### Directions
**a.** In the gift discussion below, what did the poster who received a book she already owned use to exchange it at Amazon?
**b.** Write the next part of the gift discussion below, picking up after its final sentence.

### Passage to read
---
Actually, an illustrative example of my "maybe there was a factor you didn't know about" answer: my cousin got me a book for Christmas (she couldn't be with us, so she sent it to my folks to wrap in her stead and have the big fun unwrapping moment). The only thing is: she got me a book I already had.

When we Skyped her later, I smiled big and thanked her, because hell, it wasn't HER fault that she didn't know I already had it. In fact, I felt a little guilty that I couldn't be more enthusiastic about it. So I smiled big and thanked her, and secretly used the gift receipt to exhange it at Amazon.

What I'm getting at is: maybe there is some factor that you are not aware of that's getting in the way of this gift's use. She does not hold you at fault for not knowing this -- on the other hand, what she may be feeling is "oh, crap, I can tell Mintchip really put thought into picking this out but [extenuating circumstance] and I won't be able to use it! Dammit, what do I do!" And so she's thanking you, because she sincerely is grateful, and knows that you didn't know [extenuating circumstance].
posted by EmpressCallipygos at 9:07 AM on January 19, 2012


Talk to her. Listen to her. Be kind.
posted by amtho at 11:04 AM on January 19, 2012


Next year: Jane, I'd like to get you a gift you'll really like. Can you give me some ideas? thanks.
posted by theora55 at 11:07 AM on January 19, 2012 [1 favorite]


your sister in law does not know the best way to tell you that she does not like the gifts you purchased for her. She thanked you profusely but maybe feels too guilty to exchange the gifts because she knows you put time and effort into picking them out for her. And from your description, it doesn't sound like these gifts were purchased from some big box store and accompanied with a gift receipt--if it was, she could exchange them without issue. In fact, if you got her something that she can't exchange, then she really can only thank you, and then hide it in a closet or re-gift it.
---
### Recorded data

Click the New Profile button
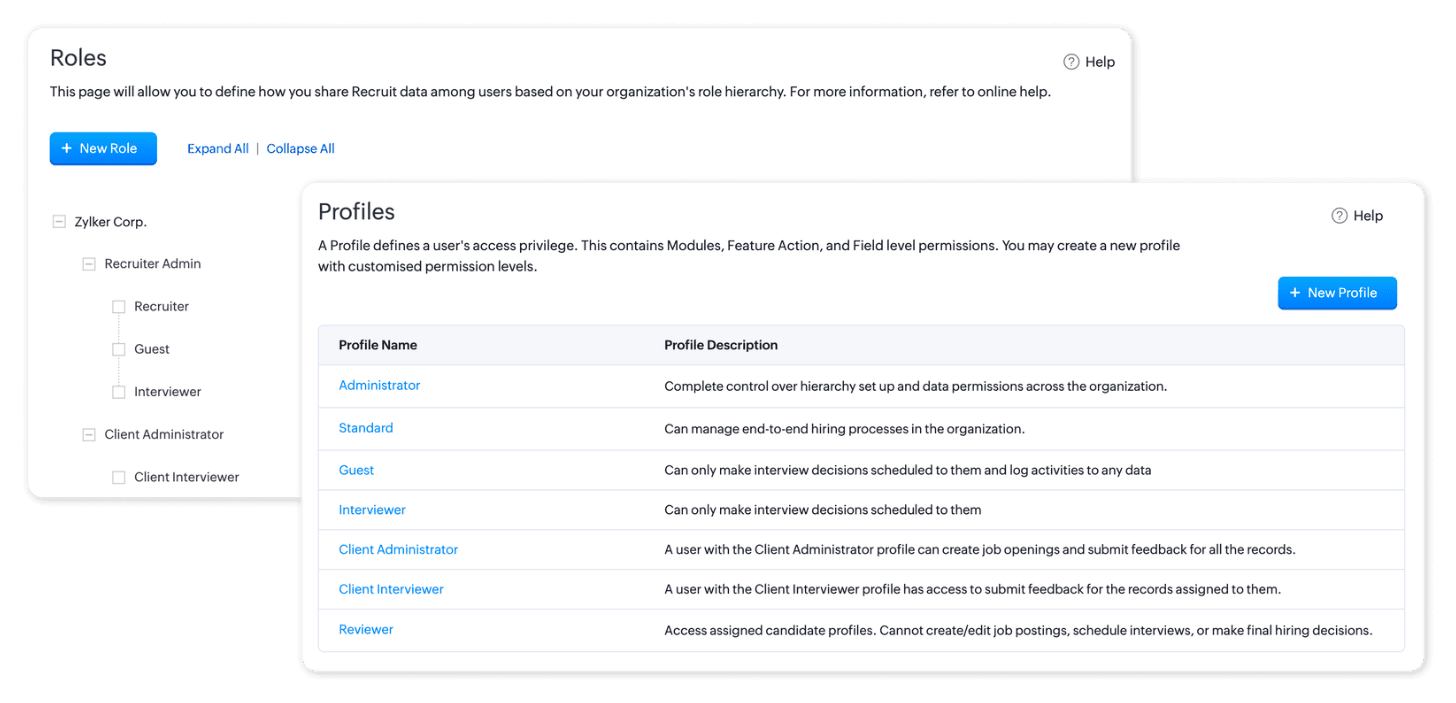Viewport: 1456px width, 703px height. [1337, 293]

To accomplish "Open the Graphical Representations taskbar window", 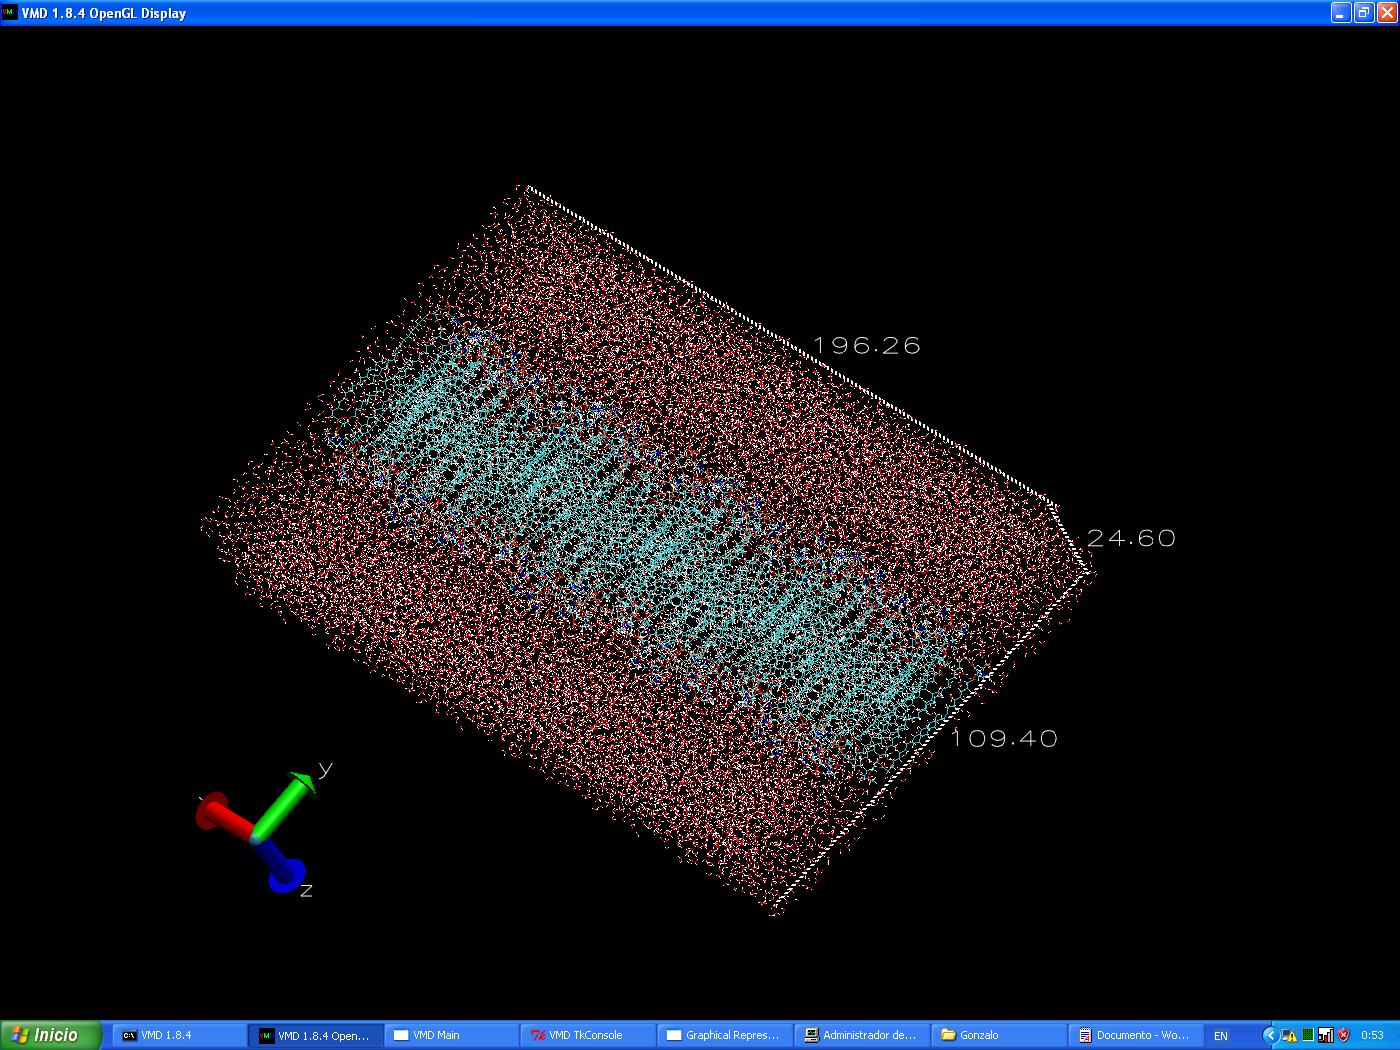I will (725, 1035).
---
### Outputs for the tasks
**a.** The gift receipt.

**b.**
I don't like to give gift cards either, but next year I would get her something from a store that you know she has in her town, and attach a gift receipt. Or, instead of getting her what you think she would like, ask around and find out what stores she shops in.

Earrings and home decor items are VERY taste-specific. I wouldn't trust my own mother to pick them out for me.
posted by inertia at 12:59 PM on January 19, 2012 [1 favorite]


fromageball: I have some family members(mom is the worst) who are impossible to buy for...gift cards they won't use, jewelery they don't wear, if you get them some sort of nice food item they will "save it"(one year my mom's neighbor made some nice flavored vinegars to give as gifts and my mom put it on a shelf and said she would save them for a special occasion...10 years later they were still there),

Just wanted to say, this doesn't necessarily mean she doesn't like them! You know your mom best, but my mom does this with things she like the *most.* Her nicest things, she will NEVER use them. When I was growing up one of my aunts gave my mom her old dining set. My mom was obsessed with that dining set and LOVED it. We weren't allowed to touch it. It's been in the room that became "the dining room" for 15 years now and has been never used once. If someone grew up without a lot of money or material possessions, or is any kind of hoarder they will probably be like this with their nicest stuff. I am like this also with my nicest/most expensive sweaters. I have like 5 really nice ones that I've either worn once or not at all. It makes me happy to see them in my closet though, and know that I have them if I ever needed them. So just saying... it's not necessarily dislike if she doesn't use your presents! It could be ultra-like and the enjoyment of feeling prepared and well-stocked.

So for the OP... that could be another possible explanation for the sister-in-law's behavior. Wanting to keep your really nice things safe and preserved.
posted by cairdeas at 1:57 PM on January 19, 2012


I'm reading that your hurt feelings and confusion about her behavior regarding the gifts is more about "nailing it" when it comes to buying the perfect gift. Are you maybe a little bit offended that all the effort, work and thought did not result in equal measure of gratitude evident in the recipient's response?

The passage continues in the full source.